Data to examine Start Marker

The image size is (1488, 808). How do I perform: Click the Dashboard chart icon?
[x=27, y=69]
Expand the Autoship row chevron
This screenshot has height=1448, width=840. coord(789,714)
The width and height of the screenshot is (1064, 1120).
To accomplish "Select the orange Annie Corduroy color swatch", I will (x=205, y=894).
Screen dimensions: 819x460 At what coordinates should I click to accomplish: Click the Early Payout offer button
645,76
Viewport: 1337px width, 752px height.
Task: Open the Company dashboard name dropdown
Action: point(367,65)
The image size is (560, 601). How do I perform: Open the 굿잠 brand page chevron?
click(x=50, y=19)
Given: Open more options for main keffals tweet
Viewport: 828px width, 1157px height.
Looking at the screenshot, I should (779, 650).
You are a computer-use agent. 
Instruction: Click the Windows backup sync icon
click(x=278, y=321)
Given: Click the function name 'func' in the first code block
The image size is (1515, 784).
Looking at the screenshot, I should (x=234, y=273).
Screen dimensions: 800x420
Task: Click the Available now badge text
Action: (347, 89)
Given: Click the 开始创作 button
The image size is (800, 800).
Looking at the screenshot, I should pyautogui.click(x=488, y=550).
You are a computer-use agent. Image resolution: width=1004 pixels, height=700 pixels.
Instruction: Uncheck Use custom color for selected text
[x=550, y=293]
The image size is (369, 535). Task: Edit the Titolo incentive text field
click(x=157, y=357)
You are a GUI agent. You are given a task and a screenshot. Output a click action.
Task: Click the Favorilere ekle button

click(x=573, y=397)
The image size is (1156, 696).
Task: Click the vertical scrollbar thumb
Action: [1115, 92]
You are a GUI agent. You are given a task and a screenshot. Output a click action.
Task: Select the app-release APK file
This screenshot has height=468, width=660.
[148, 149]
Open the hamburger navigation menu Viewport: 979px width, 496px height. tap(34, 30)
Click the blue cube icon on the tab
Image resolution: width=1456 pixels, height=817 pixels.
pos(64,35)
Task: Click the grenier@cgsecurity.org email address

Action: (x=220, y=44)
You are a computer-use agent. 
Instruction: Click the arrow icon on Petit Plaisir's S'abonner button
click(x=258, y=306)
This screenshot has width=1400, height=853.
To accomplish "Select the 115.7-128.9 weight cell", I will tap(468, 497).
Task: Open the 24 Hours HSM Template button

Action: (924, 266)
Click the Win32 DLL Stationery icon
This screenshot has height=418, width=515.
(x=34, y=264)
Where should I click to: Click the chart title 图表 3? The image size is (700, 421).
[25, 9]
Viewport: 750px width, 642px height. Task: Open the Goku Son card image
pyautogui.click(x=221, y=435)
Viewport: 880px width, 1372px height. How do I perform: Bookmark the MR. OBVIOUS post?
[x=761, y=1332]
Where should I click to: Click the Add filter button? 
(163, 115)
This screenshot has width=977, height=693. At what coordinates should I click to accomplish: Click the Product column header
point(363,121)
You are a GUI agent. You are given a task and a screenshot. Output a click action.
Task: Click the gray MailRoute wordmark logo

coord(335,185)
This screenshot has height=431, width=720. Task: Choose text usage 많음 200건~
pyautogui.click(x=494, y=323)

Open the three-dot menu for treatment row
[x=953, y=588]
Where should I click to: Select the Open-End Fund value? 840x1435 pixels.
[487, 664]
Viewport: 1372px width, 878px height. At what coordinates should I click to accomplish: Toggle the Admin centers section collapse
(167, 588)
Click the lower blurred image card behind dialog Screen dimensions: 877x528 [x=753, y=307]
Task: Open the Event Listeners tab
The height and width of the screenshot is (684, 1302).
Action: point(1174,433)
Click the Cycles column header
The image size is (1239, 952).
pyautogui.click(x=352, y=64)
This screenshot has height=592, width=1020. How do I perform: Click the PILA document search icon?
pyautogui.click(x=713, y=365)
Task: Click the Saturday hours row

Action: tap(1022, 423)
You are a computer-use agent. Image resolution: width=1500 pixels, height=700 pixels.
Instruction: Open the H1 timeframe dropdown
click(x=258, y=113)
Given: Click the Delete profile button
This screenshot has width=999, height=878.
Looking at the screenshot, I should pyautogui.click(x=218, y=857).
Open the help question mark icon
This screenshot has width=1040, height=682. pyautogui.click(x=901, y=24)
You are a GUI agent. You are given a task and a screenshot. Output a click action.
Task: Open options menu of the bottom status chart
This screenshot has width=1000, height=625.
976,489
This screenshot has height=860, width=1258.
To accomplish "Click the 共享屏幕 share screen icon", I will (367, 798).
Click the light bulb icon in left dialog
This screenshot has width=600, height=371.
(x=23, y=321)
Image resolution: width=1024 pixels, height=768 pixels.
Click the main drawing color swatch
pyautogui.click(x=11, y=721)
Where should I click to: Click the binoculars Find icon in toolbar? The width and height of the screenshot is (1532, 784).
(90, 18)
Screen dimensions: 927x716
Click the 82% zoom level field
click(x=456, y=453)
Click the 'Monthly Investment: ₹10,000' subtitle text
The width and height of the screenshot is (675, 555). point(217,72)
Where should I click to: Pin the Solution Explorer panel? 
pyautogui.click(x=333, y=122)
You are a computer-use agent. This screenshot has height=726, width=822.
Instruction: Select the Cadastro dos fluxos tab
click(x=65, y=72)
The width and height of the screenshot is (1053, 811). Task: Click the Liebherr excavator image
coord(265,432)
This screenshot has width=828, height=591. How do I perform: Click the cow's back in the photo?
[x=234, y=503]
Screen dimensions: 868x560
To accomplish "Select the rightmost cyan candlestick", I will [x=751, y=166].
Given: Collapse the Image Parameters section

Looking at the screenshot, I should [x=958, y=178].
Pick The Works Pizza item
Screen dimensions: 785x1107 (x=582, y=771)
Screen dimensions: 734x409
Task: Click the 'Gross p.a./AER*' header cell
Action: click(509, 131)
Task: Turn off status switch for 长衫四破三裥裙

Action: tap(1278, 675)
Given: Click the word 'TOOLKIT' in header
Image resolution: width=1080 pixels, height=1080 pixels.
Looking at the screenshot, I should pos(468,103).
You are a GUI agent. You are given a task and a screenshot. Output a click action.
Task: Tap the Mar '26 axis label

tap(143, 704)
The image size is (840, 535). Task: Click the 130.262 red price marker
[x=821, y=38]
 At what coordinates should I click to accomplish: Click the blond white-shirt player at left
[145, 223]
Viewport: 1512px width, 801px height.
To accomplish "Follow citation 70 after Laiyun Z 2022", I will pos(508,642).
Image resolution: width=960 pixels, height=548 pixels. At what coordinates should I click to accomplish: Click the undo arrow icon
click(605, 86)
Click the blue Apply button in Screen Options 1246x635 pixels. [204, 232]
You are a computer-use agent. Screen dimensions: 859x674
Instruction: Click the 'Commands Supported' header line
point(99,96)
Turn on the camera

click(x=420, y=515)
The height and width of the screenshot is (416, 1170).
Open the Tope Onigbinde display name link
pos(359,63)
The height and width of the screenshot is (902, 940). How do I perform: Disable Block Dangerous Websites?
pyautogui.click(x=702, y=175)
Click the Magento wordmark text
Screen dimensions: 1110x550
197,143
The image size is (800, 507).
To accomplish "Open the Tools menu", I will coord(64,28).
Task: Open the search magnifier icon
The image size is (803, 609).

Data to examine End Marker

_What you have to do_:
The answer should consist of all lines from the records above that hold the word "dialog".

_Response below_:
Click the lower blurred image card behind dialog Screen dimensions: 877x528 [x=753, y=307]
Click the light bulb icon in left dialog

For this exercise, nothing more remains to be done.